- [TASK DIRECTIONS]: Would you return exactly the lines below from the line with "The height and" through the line with "Task: Go to EC2 in the breadcrumb", both included, and nothing else, leaving out the pictures?
DATA FOR THIS EXERCISE Start Marker
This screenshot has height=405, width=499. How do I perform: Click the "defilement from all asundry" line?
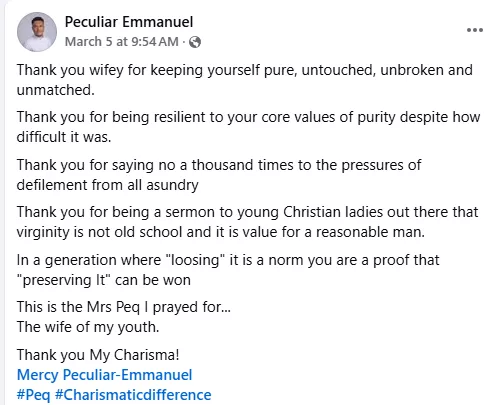(107, 185)
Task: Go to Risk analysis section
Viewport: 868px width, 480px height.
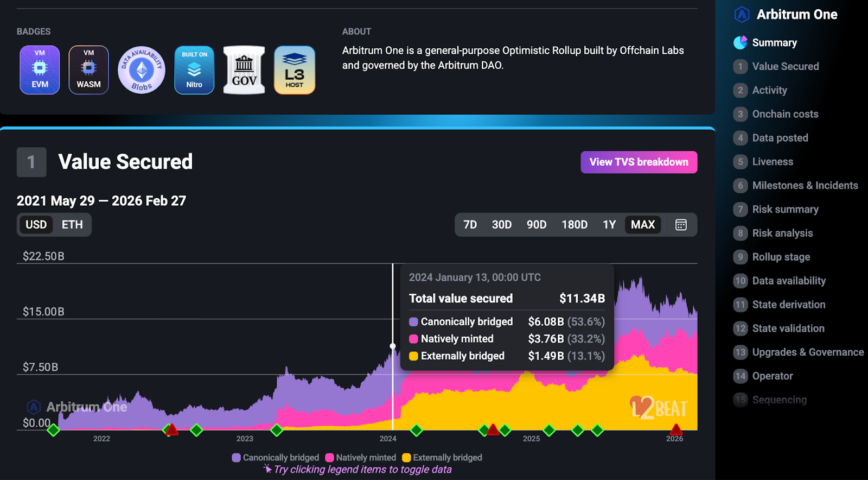Action: pyautogui.click(x=782, y=233)
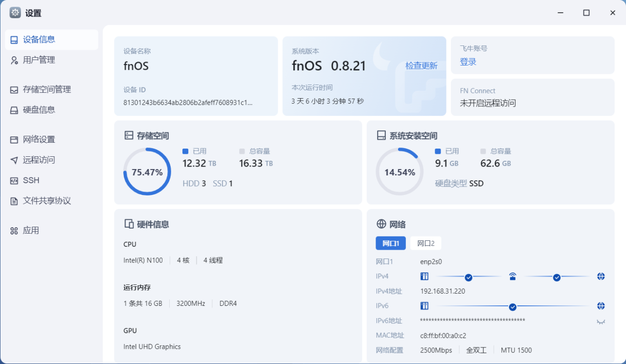Click the FN Connect 未开启远程访问 card

pos(532,97)
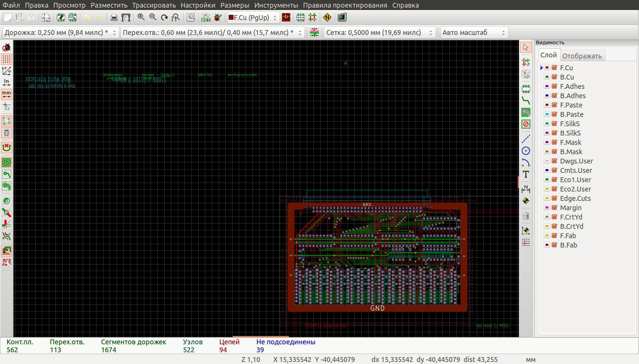Switch units to millimeters on left toolbar
This screenshot has height=364, width=639.
[x=7, y=94]
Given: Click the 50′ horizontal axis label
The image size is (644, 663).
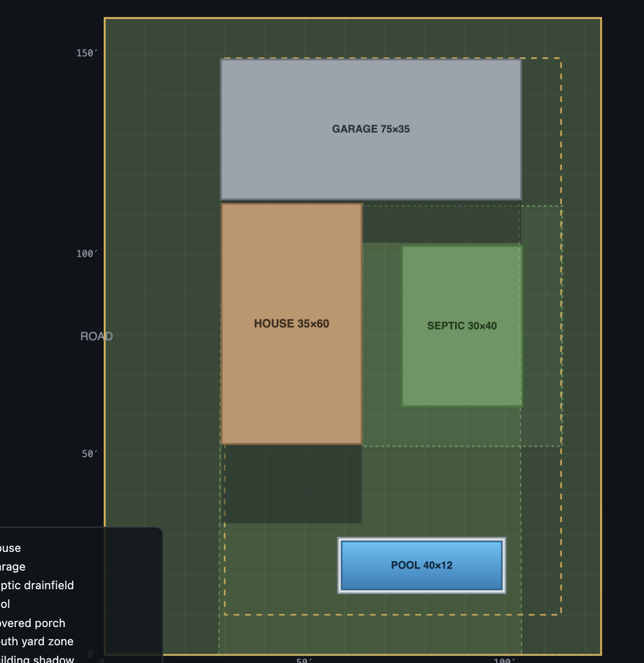Looking at the screenshot, I should pyautogui.click(x=304, y=660).
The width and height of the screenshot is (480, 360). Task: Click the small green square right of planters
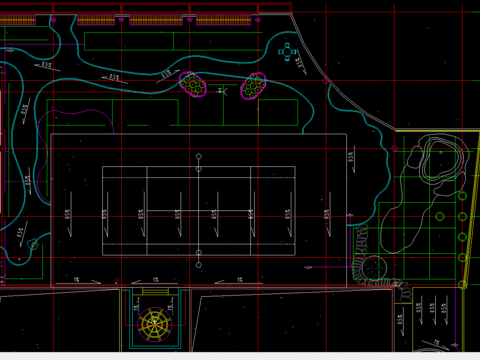pos(278,112)
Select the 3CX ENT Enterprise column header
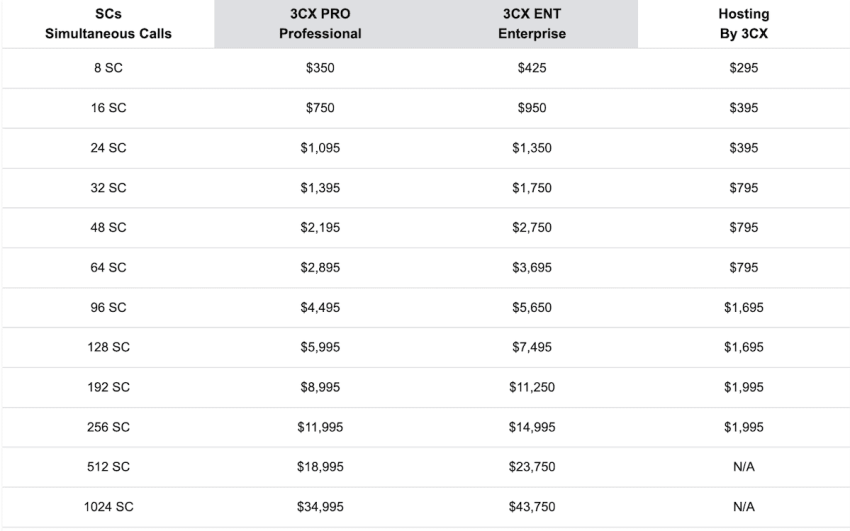Screen dimensions: 850x531 coord(532,24)
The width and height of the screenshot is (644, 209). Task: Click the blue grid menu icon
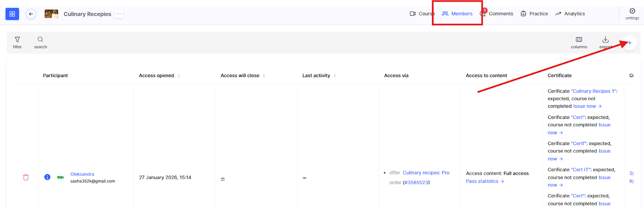pyautogui.click(x=12, y=14)
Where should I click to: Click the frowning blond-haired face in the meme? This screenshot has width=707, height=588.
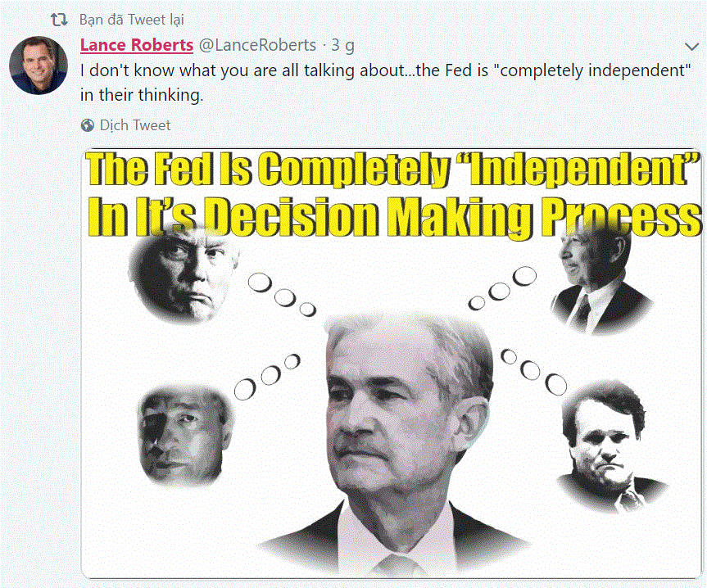(183, 276)
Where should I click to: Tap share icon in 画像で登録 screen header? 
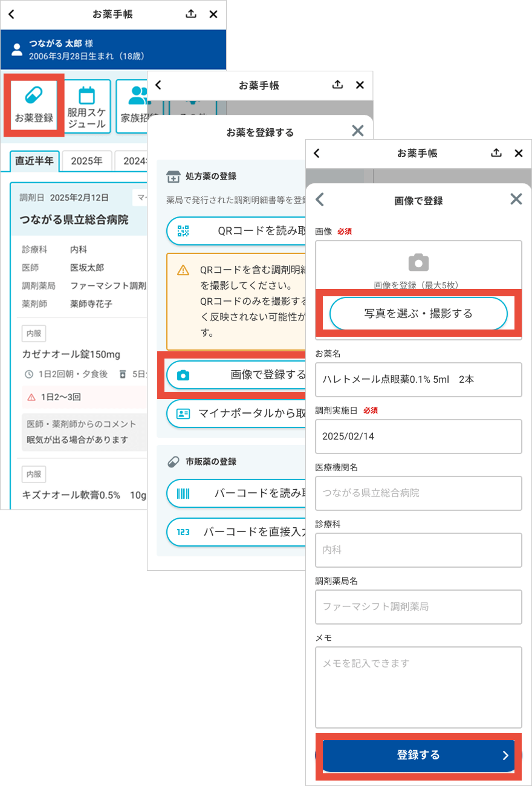pyautogui.click(x=496, y=154)

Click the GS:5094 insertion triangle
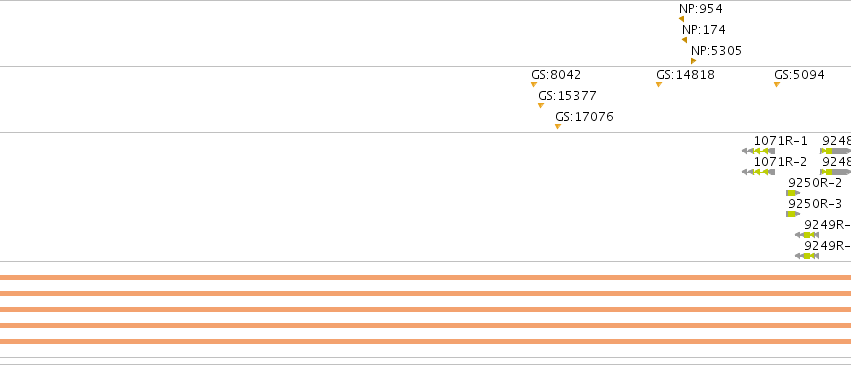[777, 85]
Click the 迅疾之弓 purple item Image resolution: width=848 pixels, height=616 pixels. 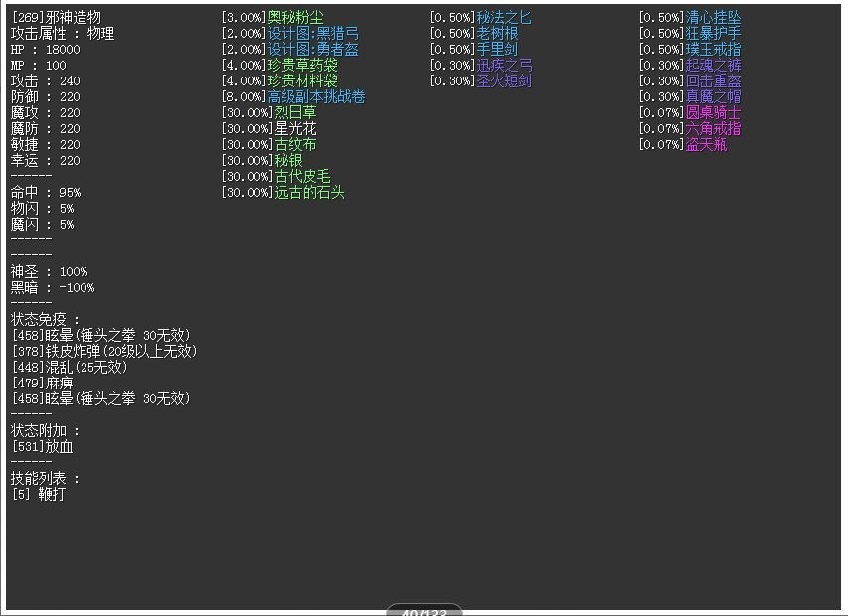504,65
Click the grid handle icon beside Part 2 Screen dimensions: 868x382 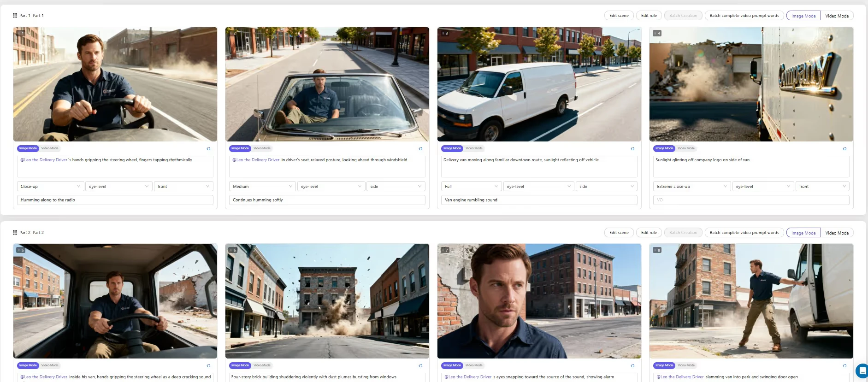pos(15,233)
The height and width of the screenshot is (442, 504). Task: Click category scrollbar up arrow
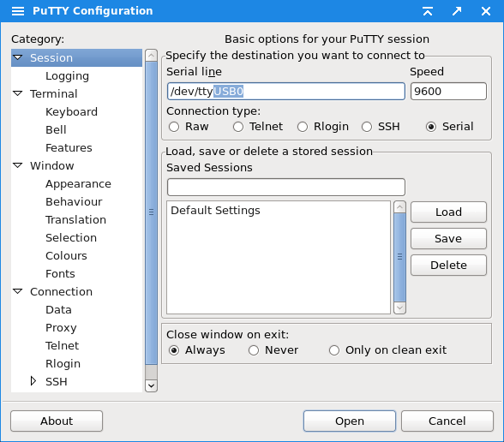click(x=151, y=55)
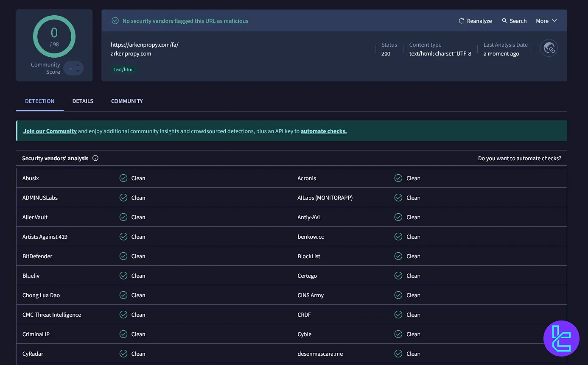Select the DETECTION tab
Image resolution: width=588 pixels, height=365 pixels.
click(39, 101)
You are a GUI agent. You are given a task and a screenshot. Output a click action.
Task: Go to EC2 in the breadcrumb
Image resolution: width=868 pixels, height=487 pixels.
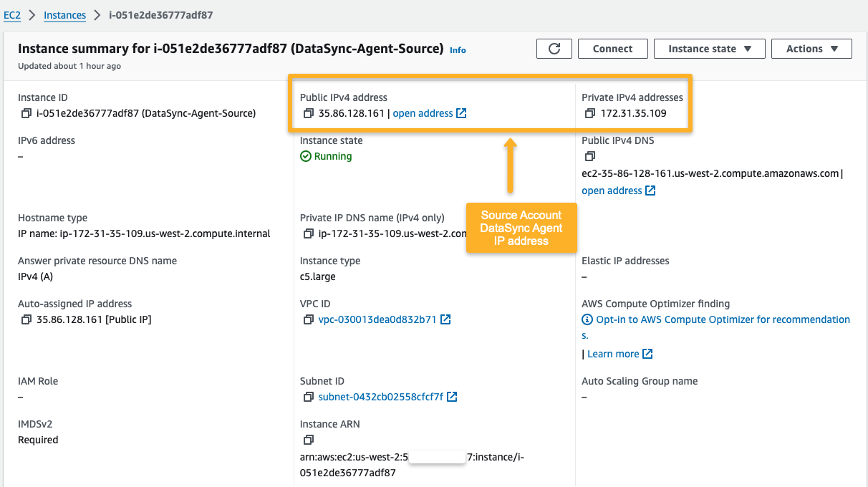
DATA FOR THIS EXERCISE End Marker
- [REPLY]:
The height and width of the screenshot is (442, 504). Task: Click category scrollbar up arrow
click(x=151, y=55)
Select the DETECTION tab
Image resolution: width=588 pixels, height=365 pixels.
click(39, 101)
You are a GUI agent. You are given a task and a screenshot. Output a click action.
Task: Go to EC2 in the breadcrumb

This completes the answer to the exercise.